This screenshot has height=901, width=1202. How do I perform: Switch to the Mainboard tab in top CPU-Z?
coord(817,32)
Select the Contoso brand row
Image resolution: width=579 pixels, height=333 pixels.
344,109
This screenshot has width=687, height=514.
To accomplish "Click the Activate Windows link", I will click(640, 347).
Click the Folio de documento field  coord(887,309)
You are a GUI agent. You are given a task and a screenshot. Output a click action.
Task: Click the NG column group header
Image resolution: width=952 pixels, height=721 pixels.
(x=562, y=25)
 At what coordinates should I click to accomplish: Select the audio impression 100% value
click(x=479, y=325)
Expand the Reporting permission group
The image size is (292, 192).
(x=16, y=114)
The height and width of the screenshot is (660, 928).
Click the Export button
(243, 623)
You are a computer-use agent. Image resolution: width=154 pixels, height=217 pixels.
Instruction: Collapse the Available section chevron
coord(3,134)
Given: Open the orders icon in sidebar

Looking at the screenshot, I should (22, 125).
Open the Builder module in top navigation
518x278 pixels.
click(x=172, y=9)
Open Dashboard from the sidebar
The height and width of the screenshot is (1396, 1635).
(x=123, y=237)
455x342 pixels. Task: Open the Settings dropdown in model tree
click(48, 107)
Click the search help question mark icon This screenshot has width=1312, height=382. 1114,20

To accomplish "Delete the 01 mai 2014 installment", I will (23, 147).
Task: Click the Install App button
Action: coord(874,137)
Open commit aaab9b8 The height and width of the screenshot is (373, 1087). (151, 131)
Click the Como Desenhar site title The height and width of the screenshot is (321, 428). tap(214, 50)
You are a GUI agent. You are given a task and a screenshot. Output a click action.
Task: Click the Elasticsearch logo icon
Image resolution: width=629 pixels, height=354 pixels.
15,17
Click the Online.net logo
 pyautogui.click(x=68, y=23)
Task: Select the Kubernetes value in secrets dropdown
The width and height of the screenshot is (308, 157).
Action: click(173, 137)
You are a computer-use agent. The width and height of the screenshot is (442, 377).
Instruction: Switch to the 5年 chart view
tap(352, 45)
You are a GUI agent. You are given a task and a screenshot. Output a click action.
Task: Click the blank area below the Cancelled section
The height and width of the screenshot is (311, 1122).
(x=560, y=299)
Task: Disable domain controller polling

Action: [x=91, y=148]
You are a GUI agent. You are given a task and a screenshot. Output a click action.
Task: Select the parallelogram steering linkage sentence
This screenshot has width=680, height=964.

^^^^

### What you have to do
For the material above, count the lines where the string "computer" appears and reply with the count only.

### Result for this exercise
2